2008-08-19, 12:08 a.m.

I am, simply put, at the loss of what to write. Yes, once again, i'm here when i'm feeling down. Am i really feeling down? I can't tell. Feels a little numb, and justifiably for once, sad. So that's what being sad feels like. Not angry, pissed, irritated, moody, disappointed, frustrated, upset by others but just plain sad. It's the result of being pushed slowly and slowly by everyone around me i guess, and myself. Pushing myself to do extra work for school, to try to catch up for japanese, yes i'm lagging behind unfortunately, the teacher came in and rambled on in japanese and i barely understood half of what she was rambling on about, oh dear, much to work on. =(

Why am i feeling so sad? Gah, i destroyed someone's birthday, well done eh, after all the effort i went through to make a good birthday. Guess it all fell through, at the last minute no less. Ah, yes, i'm wonderfully wallowing in self-pity. I give thanks to the knowledge words rendered to me, despite my inadequacy of the language, did i even spell that word correctly.

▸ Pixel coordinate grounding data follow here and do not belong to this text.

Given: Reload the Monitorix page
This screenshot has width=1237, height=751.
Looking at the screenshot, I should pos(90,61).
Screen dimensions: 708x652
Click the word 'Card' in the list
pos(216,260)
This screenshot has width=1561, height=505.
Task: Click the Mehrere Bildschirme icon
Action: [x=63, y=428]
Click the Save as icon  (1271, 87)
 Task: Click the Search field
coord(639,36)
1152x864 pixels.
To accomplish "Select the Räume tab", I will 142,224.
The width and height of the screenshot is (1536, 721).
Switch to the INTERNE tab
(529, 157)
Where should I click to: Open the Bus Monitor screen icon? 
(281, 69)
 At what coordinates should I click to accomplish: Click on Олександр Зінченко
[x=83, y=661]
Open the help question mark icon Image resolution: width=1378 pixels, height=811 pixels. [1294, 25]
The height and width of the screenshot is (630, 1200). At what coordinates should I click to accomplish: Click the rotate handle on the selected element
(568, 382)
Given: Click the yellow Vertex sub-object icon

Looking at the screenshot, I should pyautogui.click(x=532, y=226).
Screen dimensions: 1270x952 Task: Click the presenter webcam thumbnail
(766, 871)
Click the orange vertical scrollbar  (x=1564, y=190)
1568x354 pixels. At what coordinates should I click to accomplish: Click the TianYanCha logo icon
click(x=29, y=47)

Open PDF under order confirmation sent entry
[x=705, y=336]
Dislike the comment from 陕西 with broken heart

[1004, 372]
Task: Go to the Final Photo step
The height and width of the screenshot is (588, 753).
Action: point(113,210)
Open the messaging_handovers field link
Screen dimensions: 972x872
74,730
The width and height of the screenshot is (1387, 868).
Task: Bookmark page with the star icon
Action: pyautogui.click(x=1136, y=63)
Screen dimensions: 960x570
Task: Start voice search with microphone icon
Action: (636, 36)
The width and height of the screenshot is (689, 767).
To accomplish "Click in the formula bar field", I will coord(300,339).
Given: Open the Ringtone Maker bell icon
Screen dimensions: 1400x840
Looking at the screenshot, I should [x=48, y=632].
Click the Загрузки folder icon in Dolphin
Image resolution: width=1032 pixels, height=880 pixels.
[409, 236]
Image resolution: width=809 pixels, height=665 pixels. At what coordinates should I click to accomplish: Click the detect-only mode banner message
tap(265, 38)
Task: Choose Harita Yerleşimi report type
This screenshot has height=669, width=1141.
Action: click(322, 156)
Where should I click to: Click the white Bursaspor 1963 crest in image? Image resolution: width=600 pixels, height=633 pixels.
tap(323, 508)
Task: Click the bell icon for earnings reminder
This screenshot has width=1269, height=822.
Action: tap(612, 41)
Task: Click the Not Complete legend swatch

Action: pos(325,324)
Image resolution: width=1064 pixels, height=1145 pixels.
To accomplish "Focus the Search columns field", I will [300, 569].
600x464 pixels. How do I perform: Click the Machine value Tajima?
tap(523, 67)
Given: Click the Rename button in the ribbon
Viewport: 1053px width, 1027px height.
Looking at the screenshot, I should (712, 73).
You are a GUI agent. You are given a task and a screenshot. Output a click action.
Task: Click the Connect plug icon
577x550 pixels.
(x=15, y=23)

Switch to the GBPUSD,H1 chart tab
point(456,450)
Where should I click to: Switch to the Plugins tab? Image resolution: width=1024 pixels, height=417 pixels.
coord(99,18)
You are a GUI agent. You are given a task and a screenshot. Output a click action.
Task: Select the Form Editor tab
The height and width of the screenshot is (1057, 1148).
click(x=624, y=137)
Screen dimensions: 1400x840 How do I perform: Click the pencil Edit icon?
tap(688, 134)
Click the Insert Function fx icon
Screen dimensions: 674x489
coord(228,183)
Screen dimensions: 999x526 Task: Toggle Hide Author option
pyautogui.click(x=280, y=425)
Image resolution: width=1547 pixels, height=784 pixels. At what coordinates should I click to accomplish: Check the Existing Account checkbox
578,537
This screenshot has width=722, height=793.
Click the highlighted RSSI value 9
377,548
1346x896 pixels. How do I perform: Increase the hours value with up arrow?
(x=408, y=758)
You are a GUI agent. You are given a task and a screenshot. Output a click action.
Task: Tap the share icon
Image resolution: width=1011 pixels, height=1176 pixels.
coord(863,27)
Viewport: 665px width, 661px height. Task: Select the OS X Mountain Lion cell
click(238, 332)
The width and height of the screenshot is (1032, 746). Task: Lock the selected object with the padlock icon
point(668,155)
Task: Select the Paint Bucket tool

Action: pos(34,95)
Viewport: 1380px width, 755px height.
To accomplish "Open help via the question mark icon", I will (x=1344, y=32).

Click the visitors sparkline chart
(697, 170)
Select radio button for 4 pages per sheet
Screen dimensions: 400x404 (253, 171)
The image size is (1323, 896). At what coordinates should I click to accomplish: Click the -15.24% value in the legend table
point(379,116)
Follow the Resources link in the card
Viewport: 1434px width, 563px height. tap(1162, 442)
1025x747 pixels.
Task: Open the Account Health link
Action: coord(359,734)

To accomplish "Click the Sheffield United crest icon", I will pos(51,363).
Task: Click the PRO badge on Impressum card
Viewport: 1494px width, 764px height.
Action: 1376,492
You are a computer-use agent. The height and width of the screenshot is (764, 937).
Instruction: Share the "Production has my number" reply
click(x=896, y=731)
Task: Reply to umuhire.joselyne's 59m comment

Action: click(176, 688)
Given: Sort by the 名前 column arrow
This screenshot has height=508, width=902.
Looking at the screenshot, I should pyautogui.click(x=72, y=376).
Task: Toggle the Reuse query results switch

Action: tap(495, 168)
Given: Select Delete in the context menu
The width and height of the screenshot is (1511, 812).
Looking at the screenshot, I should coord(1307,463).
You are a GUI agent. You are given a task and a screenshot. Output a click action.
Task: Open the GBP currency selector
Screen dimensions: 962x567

I can't trust myself to speak. In the midst of sadness and anger, i'm seething with it, i'm torn between being a spoilt brat and saying just what i want to say, and not wanting to say the words i know i'll regret and i know are untrue. Have i changed? Or have i become so comfortable with you that i've showed my true self, the selfish and heaven knows what other negativities there are in me. Lol. Girls are all the same, yet that part-who-wants-to-be-special in me is shouting that i'm different, for better or for worse. Will anyone ever understands and accept me for this pathetic weak selfish being that i am? Lol. Ah yes, more self-pity. The relationships that i hold are, rather special. With my family and friends. Will someone understand that? I choose to find a balance, instead of having to sacrifice one for another, though i fully understand the costs in everything. I still hope to find the balance, i guess it's actually pure selfishness, the unwillingness to give up what i already have yet desiring something else. It's something i doubt i can change. Ahaha, i bet fundamentally me will never change that, the selfish core. Muahaha. Okay, i'm done seething, and just tired. There goes all my hope of completing my exercise 2 for QMM, yawn. I have low boiling point, and hence it cools off very fast. Lol. Am i feeling better? I'm just number than sad now. But thinking of the birthday part. I'm sorry, for failing spectacularly at trying to achieve what i wanted, just because of this stupid thing.

Was anything so important that i HAVE to carry my damn phone around in my own house? Why can't people stop judging other's by their looks and educational level, or what they do, well, i'm actually guilty of that too, but shhhh. Why do i make myself sound like i'm right like now, because i feel so. Lol. I'm always the self-righteous one. Such joys. I'm not making much sense anymore. Ciao.